>> BEGIN Exercise material

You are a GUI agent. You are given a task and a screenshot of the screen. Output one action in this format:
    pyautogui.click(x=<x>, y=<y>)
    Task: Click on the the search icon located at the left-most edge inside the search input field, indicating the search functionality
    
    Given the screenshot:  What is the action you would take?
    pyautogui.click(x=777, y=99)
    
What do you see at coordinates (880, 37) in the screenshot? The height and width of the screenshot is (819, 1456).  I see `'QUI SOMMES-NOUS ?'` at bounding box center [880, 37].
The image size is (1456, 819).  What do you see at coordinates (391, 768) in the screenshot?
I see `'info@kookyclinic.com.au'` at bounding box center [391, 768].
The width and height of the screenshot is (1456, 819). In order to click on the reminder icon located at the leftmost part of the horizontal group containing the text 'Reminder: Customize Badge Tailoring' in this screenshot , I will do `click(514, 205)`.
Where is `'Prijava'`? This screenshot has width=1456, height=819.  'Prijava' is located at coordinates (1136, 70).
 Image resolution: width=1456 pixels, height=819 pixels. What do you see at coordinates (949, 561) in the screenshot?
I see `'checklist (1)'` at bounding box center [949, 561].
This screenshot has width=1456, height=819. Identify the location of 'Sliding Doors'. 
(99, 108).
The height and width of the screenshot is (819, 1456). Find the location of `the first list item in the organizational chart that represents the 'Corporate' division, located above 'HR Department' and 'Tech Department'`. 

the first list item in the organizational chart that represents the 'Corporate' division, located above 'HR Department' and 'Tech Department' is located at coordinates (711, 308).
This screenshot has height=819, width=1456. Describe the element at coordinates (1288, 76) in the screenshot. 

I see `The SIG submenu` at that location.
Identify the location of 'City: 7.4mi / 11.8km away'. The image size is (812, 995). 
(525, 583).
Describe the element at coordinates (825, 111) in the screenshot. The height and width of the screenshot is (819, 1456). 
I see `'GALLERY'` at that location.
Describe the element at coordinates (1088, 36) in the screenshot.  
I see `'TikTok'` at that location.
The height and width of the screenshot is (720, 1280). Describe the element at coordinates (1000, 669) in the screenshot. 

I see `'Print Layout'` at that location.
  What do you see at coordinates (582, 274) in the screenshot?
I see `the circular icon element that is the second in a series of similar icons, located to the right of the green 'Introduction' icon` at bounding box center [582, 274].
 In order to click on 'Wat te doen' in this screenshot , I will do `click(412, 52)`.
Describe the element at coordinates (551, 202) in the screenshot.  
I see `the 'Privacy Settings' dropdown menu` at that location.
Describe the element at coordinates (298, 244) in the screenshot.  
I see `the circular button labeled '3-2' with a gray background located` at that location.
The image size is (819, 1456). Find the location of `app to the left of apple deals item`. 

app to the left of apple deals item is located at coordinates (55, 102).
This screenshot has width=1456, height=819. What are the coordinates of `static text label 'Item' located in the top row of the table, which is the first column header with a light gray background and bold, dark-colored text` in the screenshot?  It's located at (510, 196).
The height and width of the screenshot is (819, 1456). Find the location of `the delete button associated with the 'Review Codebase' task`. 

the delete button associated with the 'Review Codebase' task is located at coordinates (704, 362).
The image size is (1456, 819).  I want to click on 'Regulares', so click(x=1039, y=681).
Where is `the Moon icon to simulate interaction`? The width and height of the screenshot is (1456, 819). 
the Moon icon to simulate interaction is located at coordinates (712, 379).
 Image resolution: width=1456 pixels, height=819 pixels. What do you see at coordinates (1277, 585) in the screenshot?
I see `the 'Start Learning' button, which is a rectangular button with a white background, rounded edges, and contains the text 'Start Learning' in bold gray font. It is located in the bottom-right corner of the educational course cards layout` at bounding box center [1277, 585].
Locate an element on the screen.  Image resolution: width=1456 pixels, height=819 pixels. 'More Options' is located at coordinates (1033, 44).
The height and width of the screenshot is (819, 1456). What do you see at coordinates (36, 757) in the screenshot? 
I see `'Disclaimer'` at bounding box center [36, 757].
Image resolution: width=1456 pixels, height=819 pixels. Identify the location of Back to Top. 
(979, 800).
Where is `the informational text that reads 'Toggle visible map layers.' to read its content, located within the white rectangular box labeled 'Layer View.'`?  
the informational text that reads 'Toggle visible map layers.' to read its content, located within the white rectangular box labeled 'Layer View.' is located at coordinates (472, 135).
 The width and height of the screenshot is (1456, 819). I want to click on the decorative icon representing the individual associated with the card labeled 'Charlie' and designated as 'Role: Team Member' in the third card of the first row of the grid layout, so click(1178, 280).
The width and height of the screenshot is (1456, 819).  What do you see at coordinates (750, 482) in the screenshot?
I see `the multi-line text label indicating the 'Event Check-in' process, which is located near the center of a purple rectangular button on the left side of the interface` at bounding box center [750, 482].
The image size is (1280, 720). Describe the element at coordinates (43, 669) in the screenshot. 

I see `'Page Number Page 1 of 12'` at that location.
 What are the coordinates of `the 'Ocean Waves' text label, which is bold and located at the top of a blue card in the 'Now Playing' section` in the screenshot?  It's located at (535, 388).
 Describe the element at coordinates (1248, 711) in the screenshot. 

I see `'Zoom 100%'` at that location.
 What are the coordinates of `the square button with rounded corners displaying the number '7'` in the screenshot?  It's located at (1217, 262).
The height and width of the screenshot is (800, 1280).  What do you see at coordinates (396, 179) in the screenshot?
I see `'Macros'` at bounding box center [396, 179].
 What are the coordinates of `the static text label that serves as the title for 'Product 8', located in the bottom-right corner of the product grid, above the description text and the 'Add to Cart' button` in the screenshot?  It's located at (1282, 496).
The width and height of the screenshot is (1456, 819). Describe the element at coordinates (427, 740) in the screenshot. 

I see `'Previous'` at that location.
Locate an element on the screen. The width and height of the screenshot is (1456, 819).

>> END Exercise material

# Task to complete:
Please return the items word for word, starting with the line that contains "Identify the location of 'City: 7.4mi" and going on through the line that contains "circular button labeled".

# Final result:
Identify the location of 'City: 7.4mi / 11.8km away'. The image size is (812, 995). 
(525, 583).
Describe the element at coordinates (825, 111) in the screenshot. The height and width of the screenshot is (819, 1456). 
I see `'GALLERY'` at that location.
Describe the element at coordinates (1088, 36) in the screenshot.  
I see `'TikTok'` at that location.
The height and width of the screenshot is (720, 1280). Describe the element at coordinates (1000, 669) in the screenshot. 

I see `'Print Layout'` at that location.
  What do you see at coordinates (582, 274) in the screenshot?
I see `the circular icon element that is the second in a series of similar icons, located to the right of the green 'Introduction' icon` at bounding box center [582, 274].
 In order to click on 'Wat te doen' in this screenshot , I will do `click(412, 52)`.
Describe the element at coordinates (551, 202) in the screenshot.  
I see `the 'Privacy Settings' dropdown menu` at that location.
Describe the element at coordinates (298, 244) in the screenshot.  
I see `the circular button labeled '3-2' with a gray background located` at that location.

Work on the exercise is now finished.